Na segunda, um olhar de cima, distanciado. Essa sou eu, é você, com reservas e recônditos. Por nós, a água se esvai e com ela os maus presságios. 

A terceira, a Pérola do Dragão. Uma joia resguardada por um paredão de pedras castigado pelo tempo. Assim somos, a cada década vivida, protegendo o que nos é caro como o amor, as amizades, as dádivas de se estar num lugar único no mundo. O poço é profundo e límpido como a alma de um bebê. Aquosa humanidade. 

Na quarta, o coração já está preparado para diferenciar o joio do trigo.
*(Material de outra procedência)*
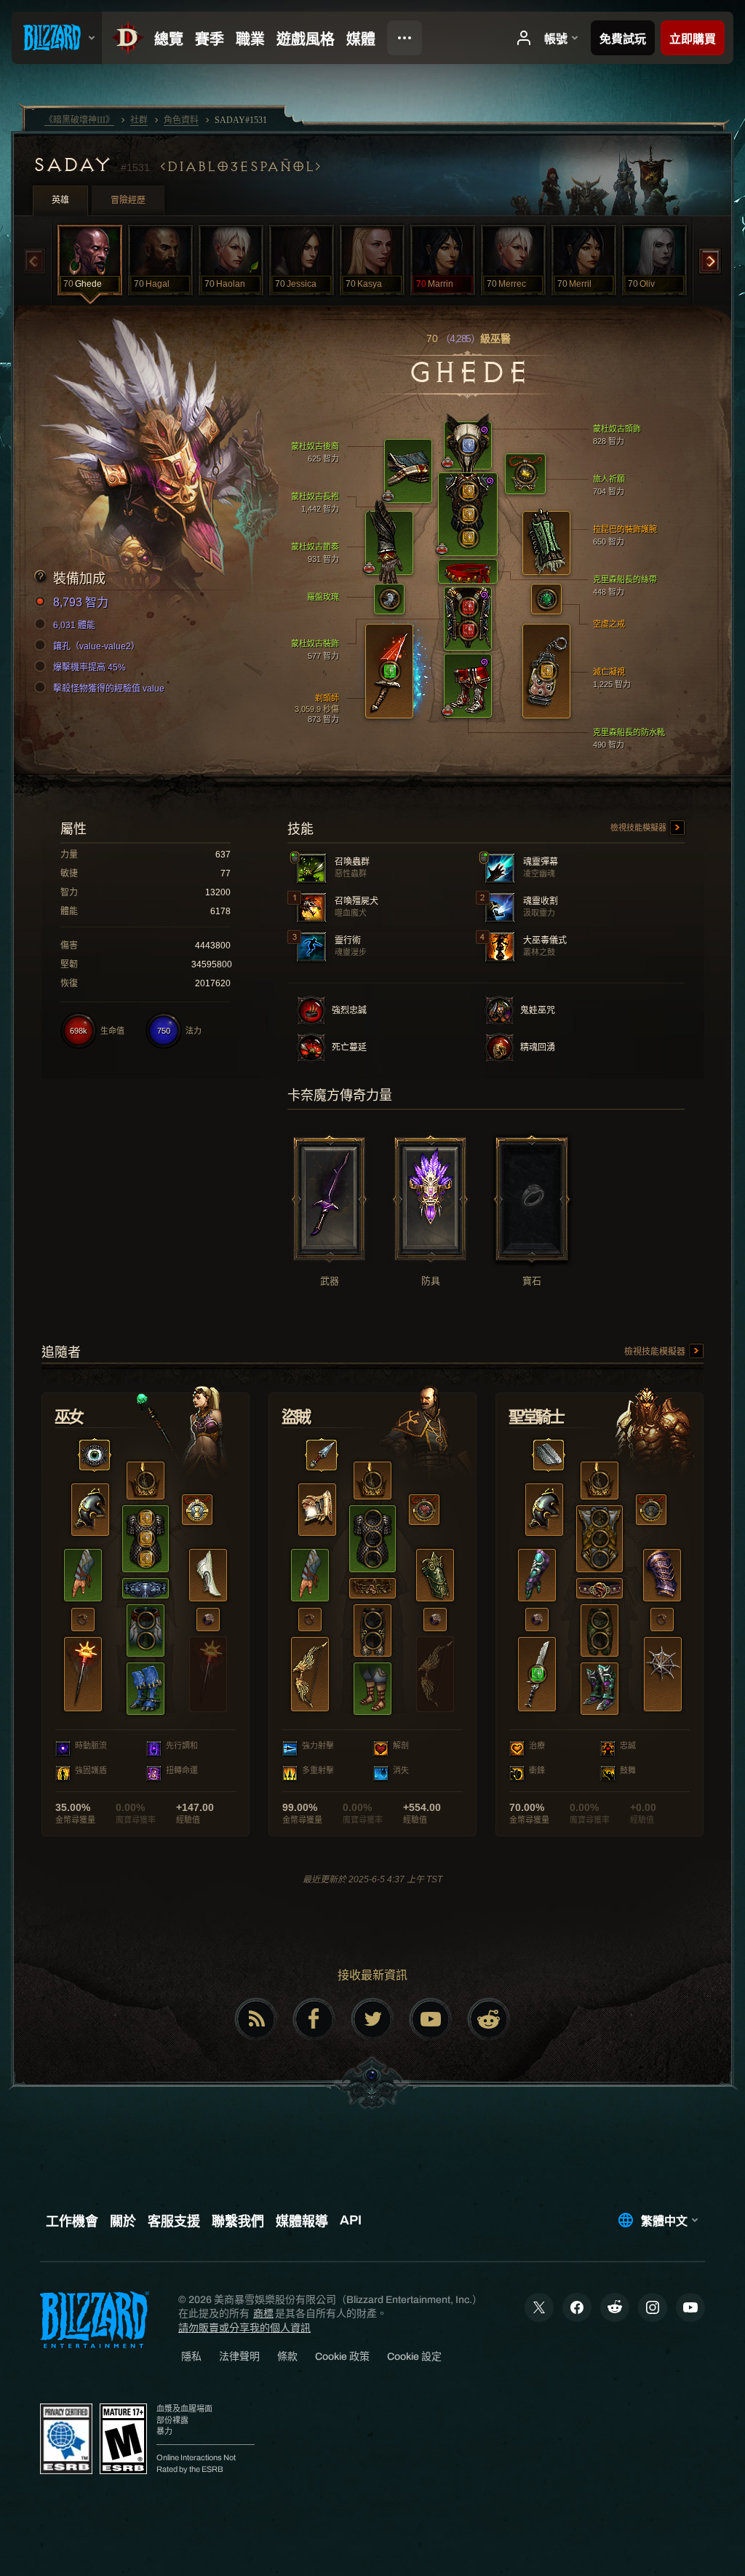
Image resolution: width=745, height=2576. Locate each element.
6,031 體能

O ordinário do exótico, o bem do mal. Não nos demoramos, pois não é sábio perder tempo com o que não nos traz alegria e arrebatamento. 
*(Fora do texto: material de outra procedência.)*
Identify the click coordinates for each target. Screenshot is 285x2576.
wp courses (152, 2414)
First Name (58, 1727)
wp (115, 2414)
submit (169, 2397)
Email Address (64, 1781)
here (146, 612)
Um vapor místico e gelado nos recebe na quinta cachoeira, cercada de vegetação intrincada e verdejante. Altiva queda d’água que se torna suave a cada centímetro de descida, a cada pancada na pedra. Assim somos, aprendendo com as quedas, não para nos tornarmos mais duros, porém mais liquefeitos, mais transparentes, mais maleáveis. 

Agora que você e eu já somos água que revolve e envolve os pensamentos, estamos preparadas para mergulhar no âmago da existência e planar com o Dragão Voador, a sexta e majestosa cachoeira. A mais alta de todas, exemplo vivo da imperfeição suntuosa do natural. Porque a natureza não é incólume e, justamente por isso, é sublime. 

Mergulhamos: você no meu colo. Batizo você com o líquido amniótico que brota do centro da Terra. Boiamos e percebemos a clareira azul lá em cima. Inspiramos e expiramos para sorver a vida em três dimensões. 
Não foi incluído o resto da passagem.